Un nommé Barbet, tonnelier, est amené devant le tribunal.—Il est accusé d’avoir porté le drapeau rouge:

«Ce drapeau était ma cravate. On voulait me la prendre à cause de la couleur pour en faire un drapeau. J’ai mieux aimé porter le drapeau que de me séparer de ma cravate, qu’on m’aurait volée.»

Qui sait où Barbet pouvait être conduit pour ne pas quitter sa cravate?—Que l’émeute eût réussi, et M. Barbet pouvait devenir roi de France sous le nom de Barbet Ier.

Vous froncez le sourcil,—monsieur Augustin;—Barbet vous semble un homme dangereux pour les droits que vous avez failli tenir de la nation.

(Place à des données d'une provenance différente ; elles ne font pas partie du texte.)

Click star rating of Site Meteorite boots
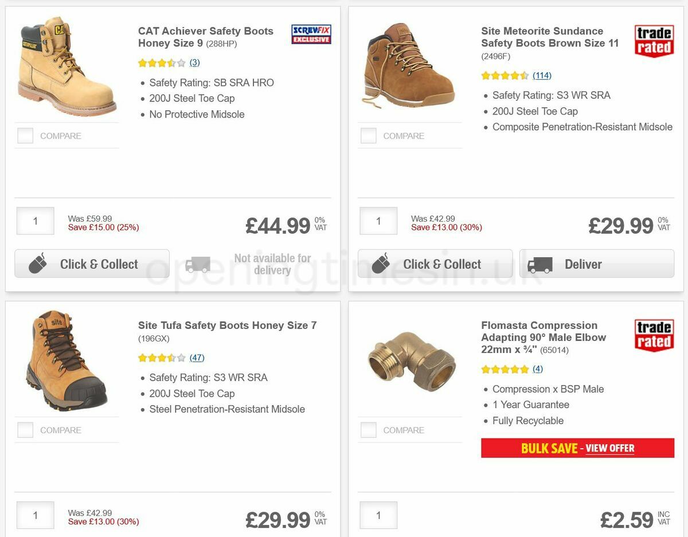pyautogui.click(x=505, y=76)
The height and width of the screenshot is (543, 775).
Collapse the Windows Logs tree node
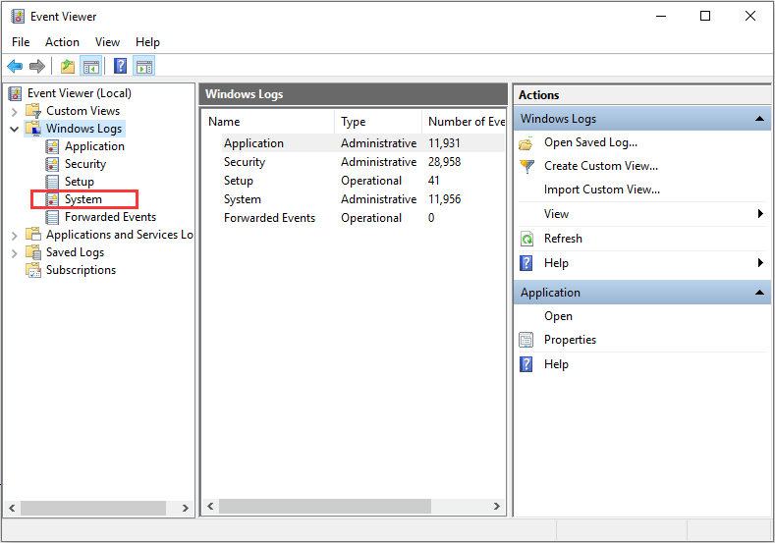pos(14,129)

Mais soyez sûr que tout ceci finira par une bouffonnerie de cette force-là.

J’ai connu un homme qui, à la révolution de Juillet,—voyant à l’Hôtel de Ville une table ronde où étaient assis des messieurs qui écrivaient, s’y assit dans un coin vacant, et apprit que par ce seul fait il faisait partie du gouvernement provisoire; il se mit donc à écrire comme les autres; mais il eut besoin de s’absenter trois minutes. Quelque gouvernement que l’on soit à l’improviste, quelque obligé qu’on se trouve de consacrer son temps à son pays, la nature a des lois inexorables;—notre homme sort et laisse son chapeau à sa place.

Il reste trois minutes et rentre,—il n’était plus gouvernement. Un autre monsieur s’était assis à la place, et le repoussa du coude.—«Au moins,—dit-il,—rendez-moi mon chapeau.»—On lui rendit son chapeau.

L’ÉGLISE.—Il n’y a plus d’Église.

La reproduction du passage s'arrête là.